## ASSIGNMENT
Filter the entries below down to the lines that hold "Task".

Stored records
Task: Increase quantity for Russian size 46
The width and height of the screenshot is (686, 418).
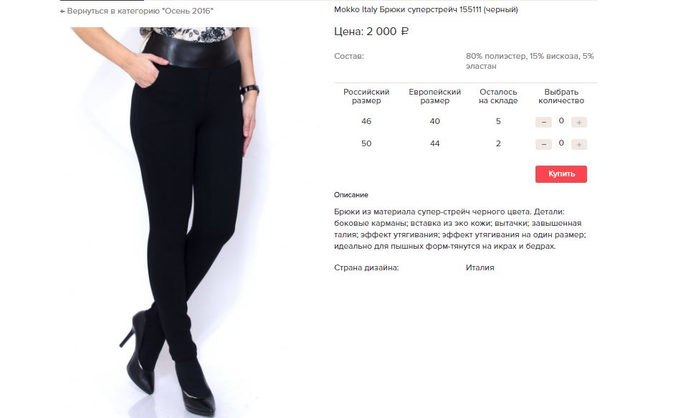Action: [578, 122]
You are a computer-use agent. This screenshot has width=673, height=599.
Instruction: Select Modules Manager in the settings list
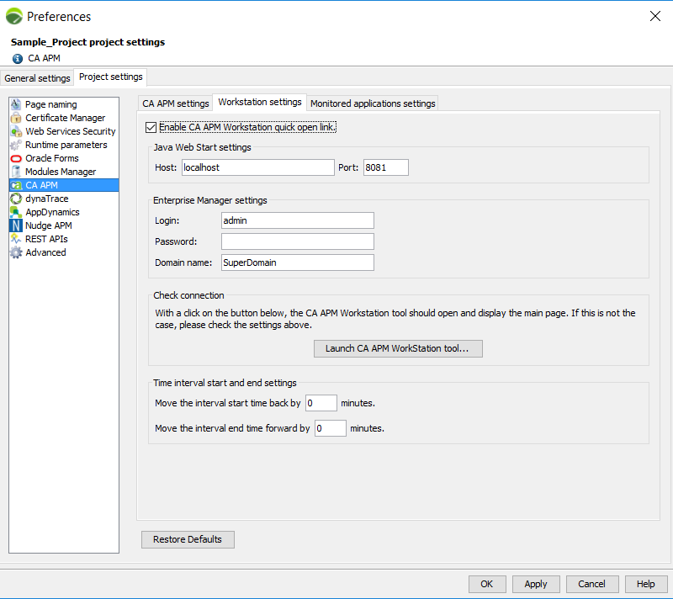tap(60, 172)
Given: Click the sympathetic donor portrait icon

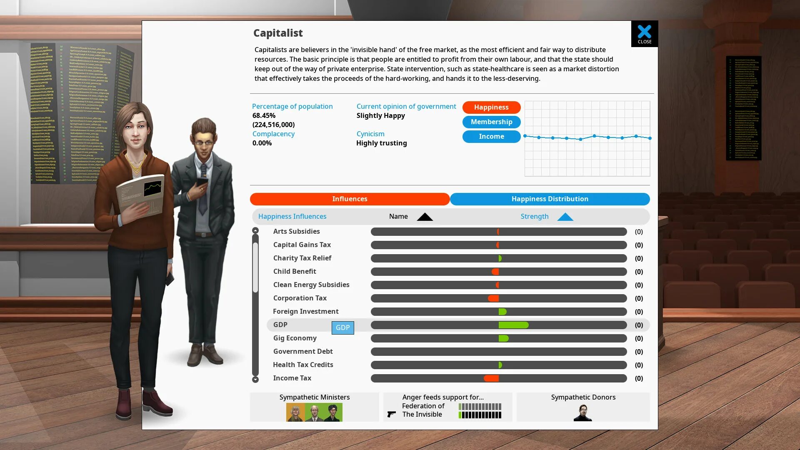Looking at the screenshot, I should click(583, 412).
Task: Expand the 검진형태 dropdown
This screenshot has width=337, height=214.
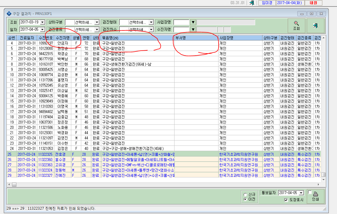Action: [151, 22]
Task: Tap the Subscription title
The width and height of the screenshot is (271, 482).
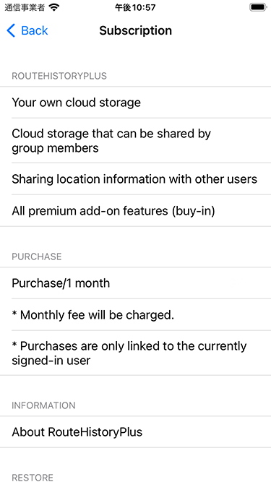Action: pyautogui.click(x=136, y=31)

## RESPONSE TO THIS EXERCISE
Task: Increase quantity for Russian size 46
Task: Expand the 검진형태 dropdown
Task: Tap the Subscription title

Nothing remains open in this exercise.